Beyond hype and armageddon: How AI is shaping the financial services industry


In a world that is constantly digitally evolving, AI is proving to have the potential to be one of the biggest change-makers. How is it shaping finance? 

In a recent post by Theta Lake, the company provided a greater outline of how artificial intelligence is changing the sector.

Artificial Intelligence (AI) has garnered significant attention lately, with ChatGPT, its generative iteration, being at the heart of the conversation. This development has elicited a spectrum of responses, ranging from apocalyptic predictions to optimistic visions of societal transformation. Financial service firms are situated at this intersection, striving to harness the true potential of AI while navigating through the competitive landscape.

In today’s digital world, the volume of communications data being produced outstrips the manual review capabilities of both regulators and financial services firms. The adoption of dynamic unified collaboration (UC) tools such as RingCentral, Zoom, Cisco Webex, Slack, and Microsoft Teams has accelerated this trend. Consequently, organisations are increasingly turning to AI technologies to manage this data deluge. AI empowers firms to analyse vast volumes of communications data, detect risks and breaches at scale, issue timely alerts, and streamline review priorities.

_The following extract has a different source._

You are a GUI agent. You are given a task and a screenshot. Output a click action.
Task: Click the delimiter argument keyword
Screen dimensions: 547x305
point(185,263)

The integration of AI into financial services, however, requires adherence to a few cardinal rules. The first of these is understanding that irrespective of the medium of communication – be it AI-generated or handwritten – the accountability for the compliance of the content rests with the firm. Robust and comprehensive recordkeeping is another prerequisite for leveraging AI in monitoring communications. Firms must preserve an expanding array of content, including emojis, GIFs, and chats, and ensure the ability to retrieve it in its native context.

Given the dynamic nature of risk management in the financial sector, a human-in-the-loop approach is necessary to guide the AI and ensure accountability. The implementation of AI-based risk detection models, which are pre-trained to focus on specific conduct, compliance, or security risks, has several potential benefits. These models can be trained to identify sensitive data like account numbers, email addresses, birthdates, customer lists or applications such as trading screens, HR or finance systems.

Crucially, a well-trained AI’s capability to understand specific risks in context can minimise the occurrence of false positives and detect risks that might be overlooked due to unclear audio or transcript. The selection of high-quality expert sources and domain expertise for training an AI model remains a human-dependent process, reinforcing that firms cannot solely rely on generative AI like ChatGPT for judgement calls and experience required to train a specialised AI model.

With proper data retention and the deployment of domain-specific AI, the financial services sector stands to gain significantly from AI integration. This technology promises to enable firms and regulators to quickly identify risks, while delivering substantial cost savings and operational efficiencies.